==== Passage shown ====

Monday, March 19, 2007

The Holiday

My dad would have really enjoyed this movie. Today is the 8th anniversary of his death. We were so incredibly blessed to have him while we did. This is not an occasion for sadness, but rather for remembering and rejoicing and being grateful for so many things. And for laughing. ^_^

My dad had a zany sense of humour and was always doing crazy things. If they had already invented (the label) ADHD when he was a kid, he would have been the poster child. If they used it for adults, he would have been the poster adult. He was a spontaneous, enthusiastic, and exuberant guy, and he was always hatching hare-brained schemes. If you've seen Over the Hedge, think Hammy, only with a brain. ^_^

One time, he went through a hot-air balloon making phase. He took those super thin plastic food-storage bags (the kind with the plastic that appears to be cross-hatched when you look closely, and that you close with a twisty) and cut them apart and ironed a bunch of them together in a big bag shape. Then he suspended a candle beneath the bag with string (fishing line maybe?) and chopsticks. It worked. I remember that it seemed to take forever to fill, and I can still picture it lifting slowly up into the night sky and then off over the jungle, to the oohs and ahhs of us all (a bunch of his students came to watch.) I'm still unsure of why the jungle didn't catch fire. ^_^

Another time he went through a phase of making smoothies. He was all about speed. (his nickname as a kid was "Road Runner" because he NEVER walked) The faster you could assemble food or drinks, the better. My favourite smoothie involved a bunch of stuff plus 7up and a poorly secured blender lid. It also involved a lot of clean-up after the lid blew off. ^_^

He made up a lot of silly family words, some (like "Nuftegyew" -- something a monkey once said to him ^_^) inspired by his childhood in India, China and Taiwan. He taught my sister and I how to curse someone in Urdu, and he wasn't scandalised when I said the word "crap" when I was 7 or 8. He could cook a mean curry, and loved to sing, play and compose music. He had his pilot's license, and wrote a COMAL (computer) language programming book. When he saw smoke on the horizon, he'd bustle my sister and I into the Rover (or later the VW Bug) and we'd go stomp out the fires. He taught us to swim, dive and snorkel, and he was the one who discovered that we could swim with the blue jellyfish without getting stung.

====

**Work required**
In the post above, what was the father's childhood nickname?

==== Excerpted data ====

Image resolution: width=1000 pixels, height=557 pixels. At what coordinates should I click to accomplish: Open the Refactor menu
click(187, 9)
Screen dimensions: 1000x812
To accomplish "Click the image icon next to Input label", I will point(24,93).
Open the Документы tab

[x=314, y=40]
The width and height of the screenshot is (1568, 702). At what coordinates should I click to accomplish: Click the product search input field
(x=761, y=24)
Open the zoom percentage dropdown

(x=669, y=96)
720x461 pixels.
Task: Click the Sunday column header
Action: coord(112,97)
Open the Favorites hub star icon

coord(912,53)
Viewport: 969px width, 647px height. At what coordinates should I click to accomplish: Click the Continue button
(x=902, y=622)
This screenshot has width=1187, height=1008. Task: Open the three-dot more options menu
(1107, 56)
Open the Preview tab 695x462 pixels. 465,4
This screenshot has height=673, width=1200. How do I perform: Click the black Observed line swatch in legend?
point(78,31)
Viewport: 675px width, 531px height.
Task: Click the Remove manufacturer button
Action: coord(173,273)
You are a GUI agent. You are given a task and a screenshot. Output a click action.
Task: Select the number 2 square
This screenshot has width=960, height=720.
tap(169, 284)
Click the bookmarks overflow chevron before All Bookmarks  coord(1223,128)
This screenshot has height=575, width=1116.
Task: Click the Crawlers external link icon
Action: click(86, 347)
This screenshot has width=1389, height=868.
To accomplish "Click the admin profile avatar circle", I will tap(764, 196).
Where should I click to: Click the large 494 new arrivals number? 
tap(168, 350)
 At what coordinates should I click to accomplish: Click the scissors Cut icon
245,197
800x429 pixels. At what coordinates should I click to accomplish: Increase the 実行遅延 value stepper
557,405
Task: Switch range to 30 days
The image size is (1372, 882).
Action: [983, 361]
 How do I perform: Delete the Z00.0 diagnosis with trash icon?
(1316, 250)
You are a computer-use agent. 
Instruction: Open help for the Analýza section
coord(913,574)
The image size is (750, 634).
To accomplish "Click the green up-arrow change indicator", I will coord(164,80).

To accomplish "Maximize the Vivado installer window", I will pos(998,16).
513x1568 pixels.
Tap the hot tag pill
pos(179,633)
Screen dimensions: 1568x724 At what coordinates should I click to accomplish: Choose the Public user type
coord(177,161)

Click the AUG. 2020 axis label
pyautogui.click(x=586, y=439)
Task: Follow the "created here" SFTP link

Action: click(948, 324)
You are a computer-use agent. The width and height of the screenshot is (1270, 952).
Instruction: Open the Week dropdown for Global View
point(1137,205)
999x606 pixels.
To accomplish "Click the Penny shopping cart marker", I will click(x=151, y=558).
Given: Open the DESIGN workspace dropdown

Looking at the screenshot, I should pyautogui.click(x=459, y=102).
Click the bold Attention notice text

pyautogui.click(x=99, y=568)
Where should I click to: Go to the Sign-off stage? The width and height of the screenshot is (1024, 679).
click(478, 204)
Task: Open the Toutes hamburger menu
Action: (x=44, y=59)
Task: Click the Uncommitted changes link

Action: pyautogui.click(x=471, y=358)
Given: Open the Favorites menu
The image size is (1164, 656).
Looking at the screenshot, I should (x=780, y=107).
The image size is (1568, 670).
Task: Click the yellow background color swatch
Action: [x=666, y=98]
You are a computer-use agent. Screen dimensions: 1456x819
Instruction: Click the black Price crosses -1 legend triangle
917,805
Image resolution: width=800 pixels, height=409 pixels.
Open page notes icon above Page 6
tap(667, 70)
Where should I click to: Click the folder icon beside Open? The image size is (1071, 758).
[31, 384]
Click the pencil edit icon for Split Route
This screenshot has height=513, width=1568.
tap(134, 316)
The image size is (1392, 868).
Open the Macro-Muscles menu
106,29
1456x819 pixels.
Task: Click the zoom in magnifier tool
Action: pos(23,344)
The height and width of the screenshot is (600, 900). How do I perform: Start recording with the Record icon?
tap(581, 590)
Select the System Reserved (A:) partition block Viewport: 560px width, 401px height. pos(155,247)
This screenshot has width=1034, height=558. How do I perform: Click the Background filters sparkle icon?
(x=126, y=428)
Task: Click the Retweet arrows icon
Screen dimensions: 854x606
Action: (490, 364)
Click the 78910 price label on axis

====

**The response**
"Road Runner"